Фрагмент текста.

----------

По логике вещей рядом с явлением «потерянного поколения» и должно существовать «поколение приобретшее»: числить в одной компании Ремарка и Арпа, Хемингуэя и Дюшана было бы большой несправедливостью. Таких произведений, как «Герника», «Чума», «По ком звонит колокол» и «Доктор Фаустус» было в те годы написано немного, и не авангардисты их написали. Авангардисты как раз создавали вещи прямо противоположные: манифесты «Труп» и «Садок судей», разрезанный бритвой глаз, изображения издыхающих ослов с выбитыми зубами, копошащихся в трупе червей. Не надо путать: это не похоже на изображение ужасов войны Георгом Гроссом или Отто Диксом; те художники изображали страшное, чтобы осудить беду. Здесь же — в мир вбрасывалась чистая освобождающая дух агрессия, агрессия как символ победительного и молодого духа, как знак высшего равнодушия, титанизма. Кокетливые до пошлости скелеты Эрнста, безводно-безлюдно-безжизненные ландшафты Танги, любовь с манекенами, вырванные внутренности, выдавленные глаза, крошево костей и поэтизация насилия и хаоса — все это не просто для того, чтобы шокировать обывателя. Обыватель и его жалкая «слишком человеческая» боязнь — есть материал, из которого строится власть. Человек не понимает черного квадрата — и хорошо! И правильно! Пусть не понимает, пусть страшится зияющей бездны. Страх маленького человека — цемент, крепящий художественную форму. Его унижение — цель знака.

----------

Входные данные.

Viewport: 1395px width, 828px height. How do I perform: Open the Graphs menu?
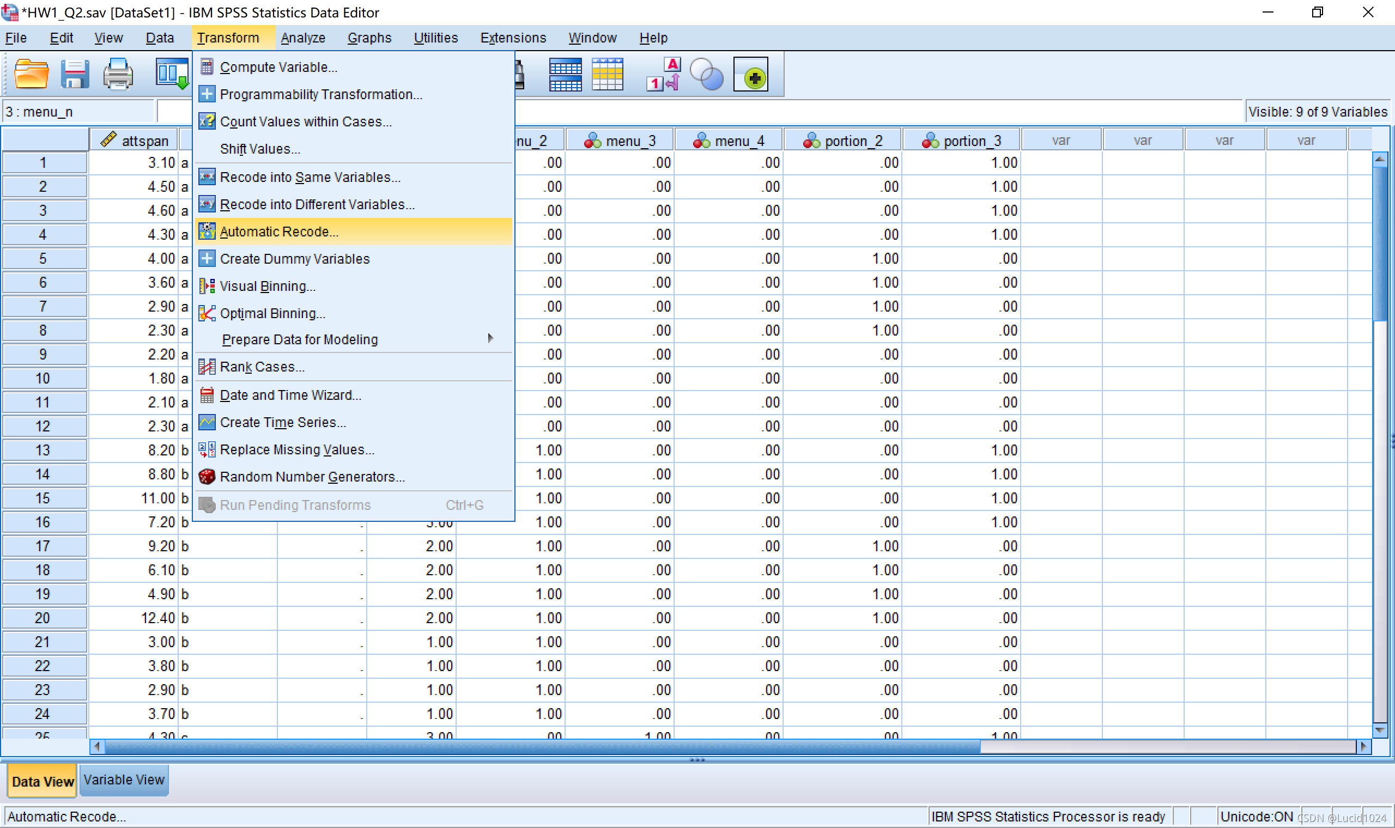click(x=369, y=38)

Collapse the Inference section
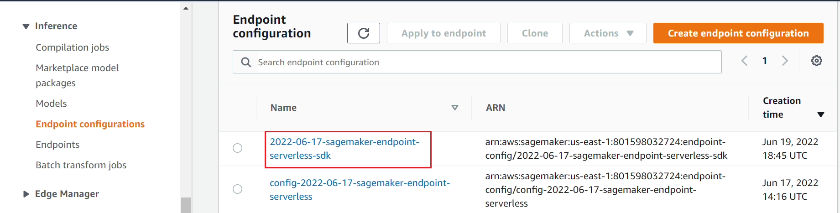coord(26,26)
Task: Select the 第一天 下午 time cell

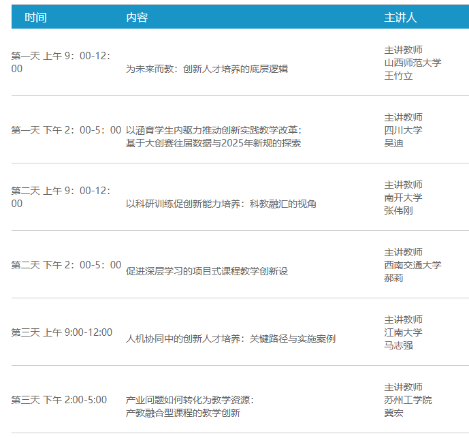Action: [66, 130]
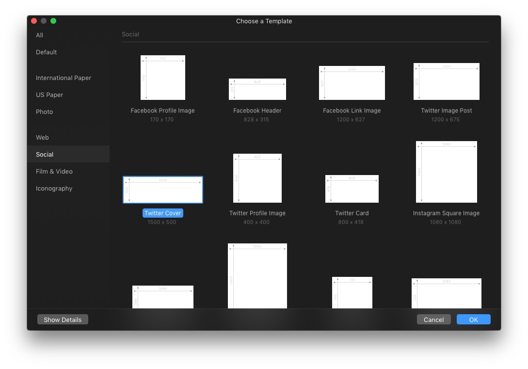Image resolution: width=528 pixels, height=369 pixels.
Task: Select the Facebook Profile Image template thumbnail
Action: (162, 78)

----------

Требования к заданиям.
a) Перепишите целиком без каких-либо изменений фрагмент об авангардистах и «потерянном поколении».
b) Приведите повторно дословно все записи, расположенные выше после фрагмента текста. Изображения в ответ не включайте.

Ответы к заданиям.
a)
По логике вещей рядом с явлением «потерянного поколения» и должно существовать «поколение приобретшее»: числить в одной компании Ремарка и Арпа, Хемингуэя и Дюшана было бы большой несправедливостью. Таких произведений, как «Герника», «Чума», «По ком звонит колокол» и «Доктор Фаустус» было в те годы написано немного, и не авангардисты их написали. Авангардисты как раз создавали вещи прямо противоположные: манифесты «Труп» и «Садок судей», разрезанный бритвой глаз, изображения издыхающих ослов с выбитыми зубами, копошащихся в трупе червей. Не надо путать: это не похоже на изображение ужасов войны Георгом Гроссом или Отто Диксом; те художники изображали страшное, чтобы осудить беду. Здесь же — в мир вбрасывалась чистая освобождающая дух агрессия, агрессия как символ победительного и молодого духа, как знак высшего равнодушия, титанизма. Кокетливые до пошлости скелеты Эрнста, безводно-безлюдно-безжизненные ландшафты Танги, любовь с манекенами, вырванные внутренности, выдавленные глаза, крошево костей и поэтизация насилия и хаоса — все это не просто для того, чтобы шокировать обывателя. Обыватель и его жалкая «слишком человеческая» боязнь — есть материал, из которого строится власть. Человек не понимает черного квадрата — и хорошо! И правильно! Пусть не понимает, пусть страшится зияющей бездны. Страх маленького человека — цемент, крепящий художественную форму. Его унижение — цель знака.

b)
Viewport: 1395px width, 828px height. How do I perform: Open the Graphs menu?
click(x=369, y=38)

Collapse the Inference section
coord(26,26)
Task: Select the 第一天 下午 time cell

Action: [66, 130]
Image resolution: width=528 pixels, height=369 pixels.
Task: Select the Facebook Profile Image template thumbnail
Action: (162, 78)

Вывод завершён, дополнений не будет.